We noted that for the Psalmist the terror and fear of foes was meaningfully surpassed by a greater fear (awe and reverence) for God.  We prayed this for ourselves and others.  The Assurance of Forgiveness was based upon verse 4, 5, 7 and 22 of the Psalm.

4 I sought the LORD, and he answered me,

and delivered me from all my fears.

5 Look to him, and be radiant;

so your faces shall never be ashamed.

7 The angel of the LORD encamps around

those who fear him, and delivers them.

22 The LORD redeems the life of his servants;

none of those who take refuge in him will be condemned.

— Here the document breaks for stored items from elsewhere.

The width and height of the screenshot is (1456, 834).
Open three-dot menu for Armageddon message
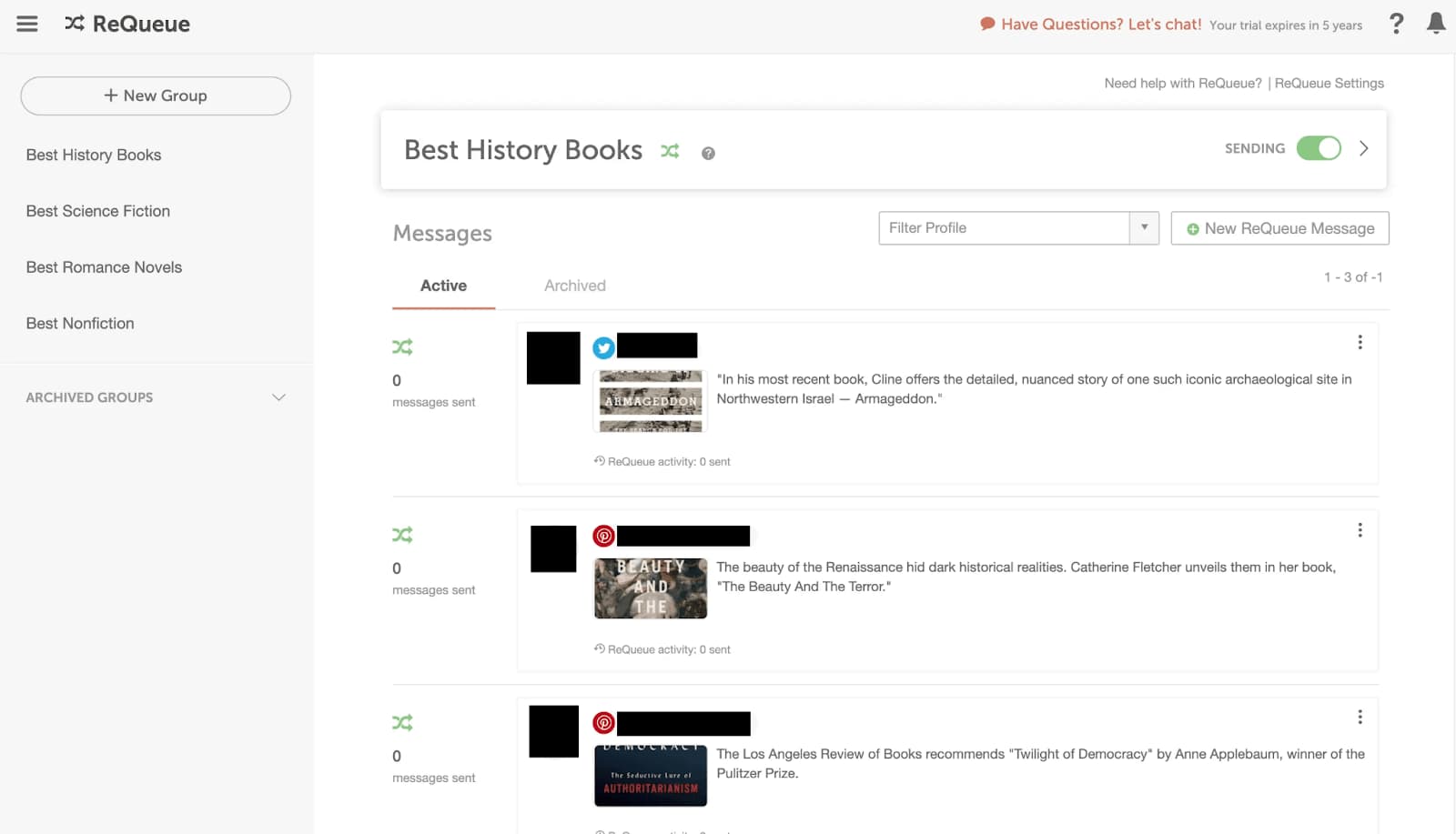[1360, 342]
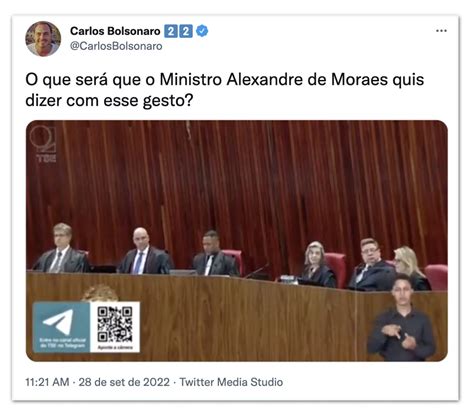
Task: Open the 11:21 AM timestamp link
Action: click(47, 382)
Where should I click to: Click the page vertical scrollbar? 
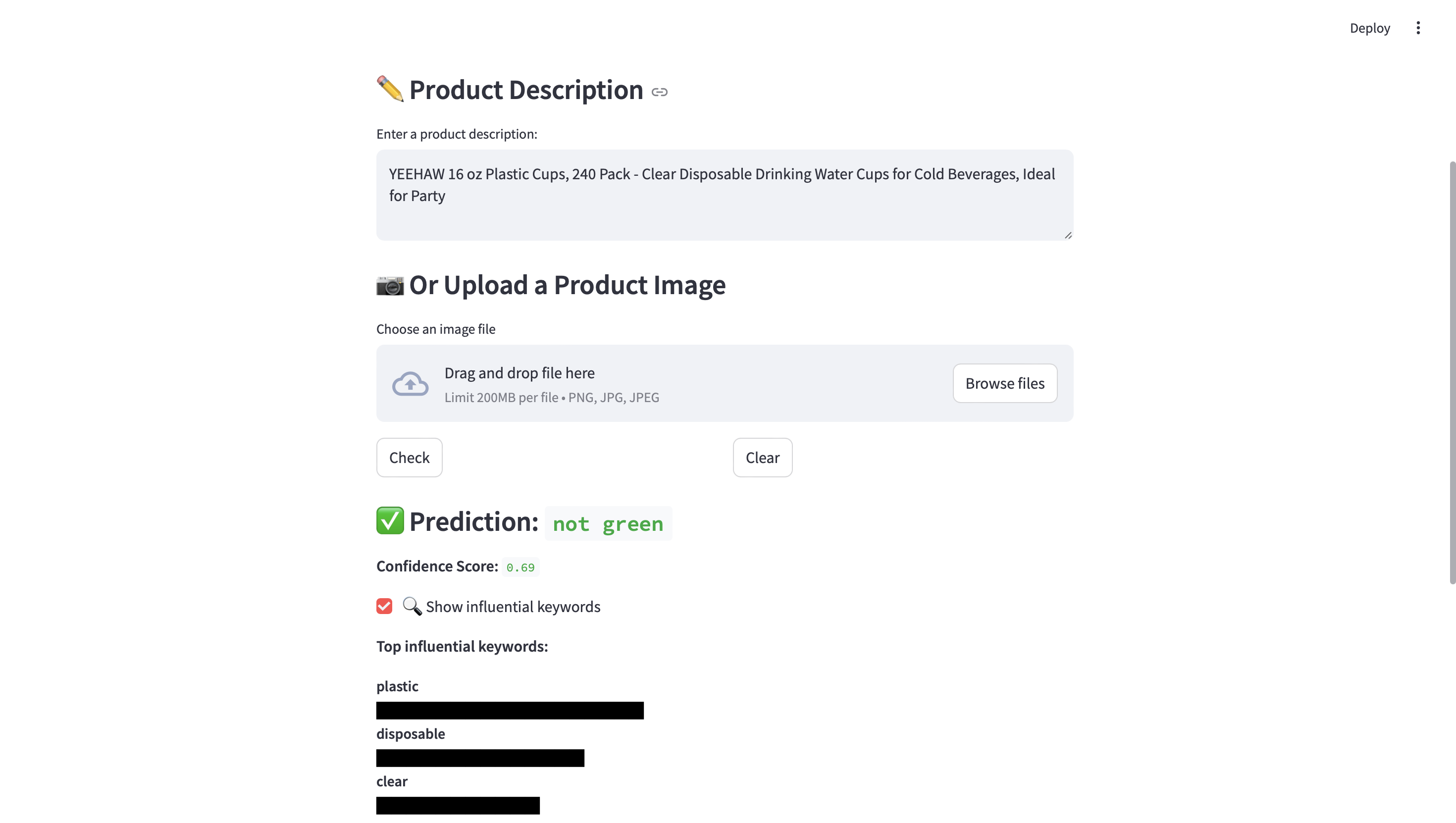tap(1452, 373)
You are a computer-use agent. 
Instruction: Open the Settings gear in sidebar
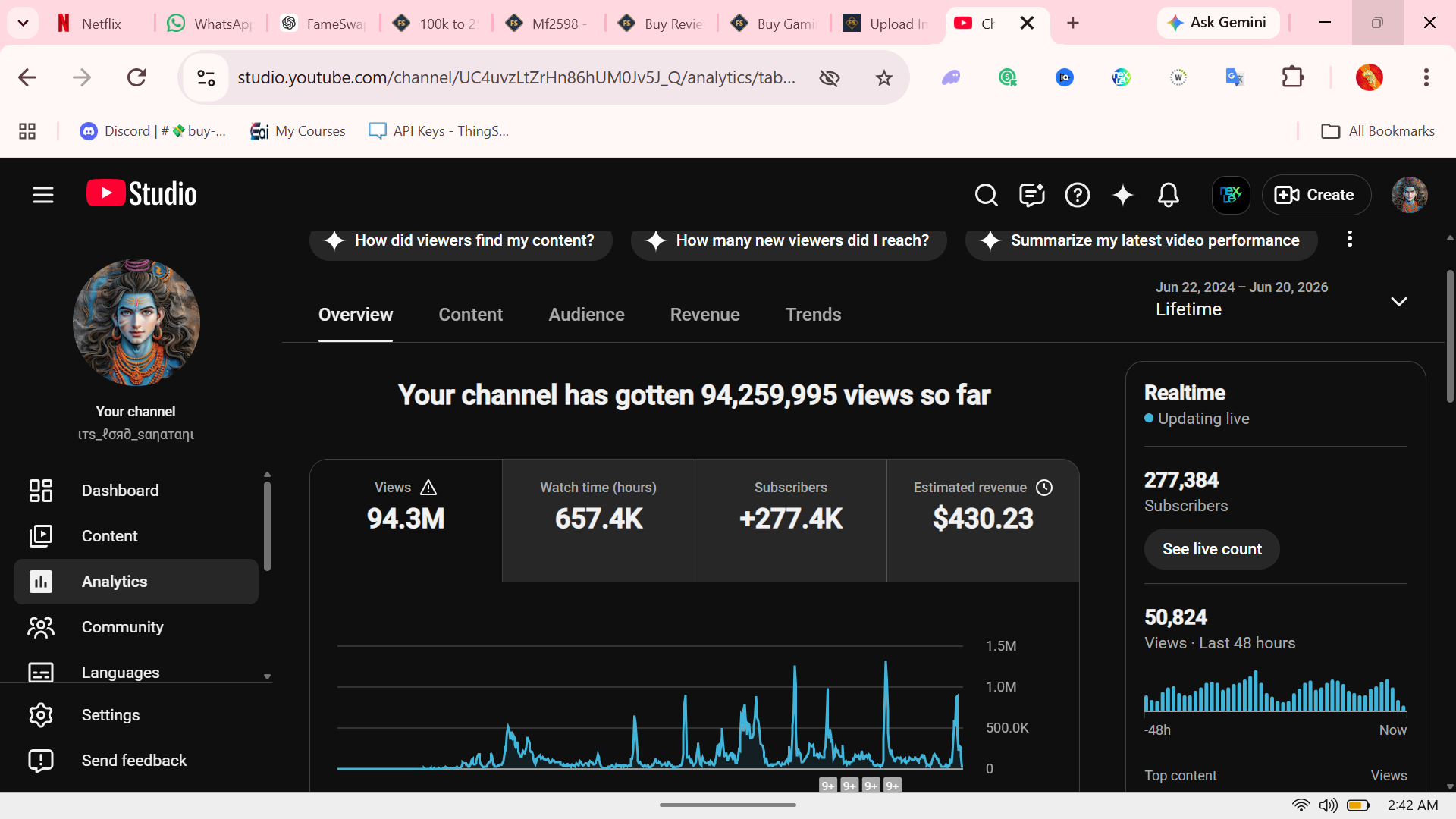pyautogui.click(x=41, y=715)
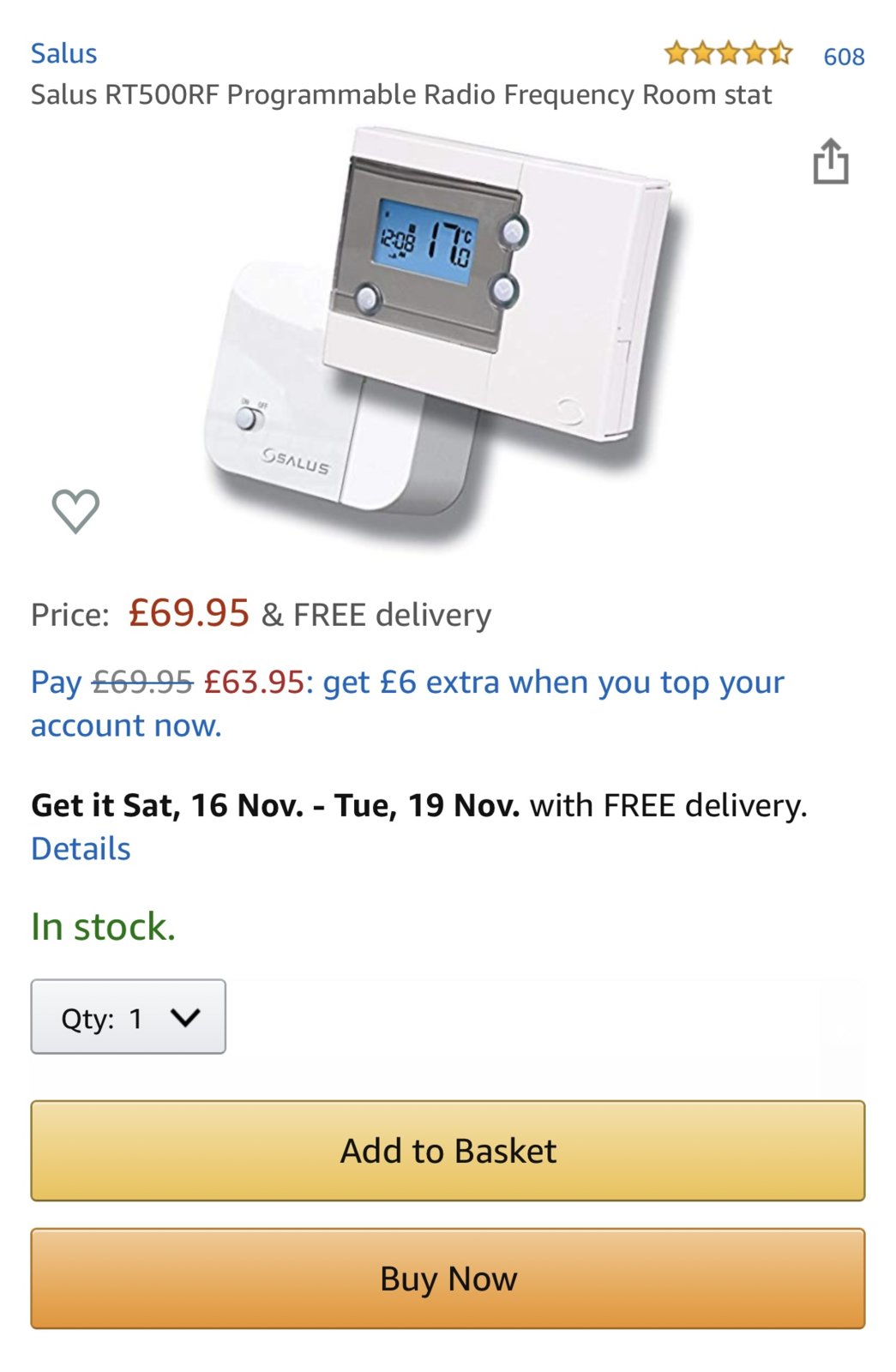Image resolution: width=896 pixels, height=1372 pixels.
Task: Tap the red £69.95 price
Action: click(189, 613)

And so I declare to you, that in Jesus Christ,

your sins are forgiven.

            Thanks be to God.

MoW (Ministry of the Word) :

“The will to live life differently can start in some of the most unusual places” – Pam Warhurst

We compared the word of Jesus in this weeks Lectionary Gospel reading John 6:51-58 

Those who eat my flesh and drink my blood abide in me, and I in them.

with the motto of the Incredible Edible “Propaganda” gardening project in Todmorden in Northern England.

IF YOU EAT, YOU’RE IN! 

The video above explains in part why we have re-worked the garden at the front of our church building and are investing our vision of  renewal in local connections through our People’s Pantry & Table Projects in Flemington.

Together we considered how the ‘feeding ministry’ of Jesus in passages such as John 6 might relate to this contemporary call to conversion by Pam Warhurst and become something more profoundly sacred for each of us in our lives and neighourhood relationships?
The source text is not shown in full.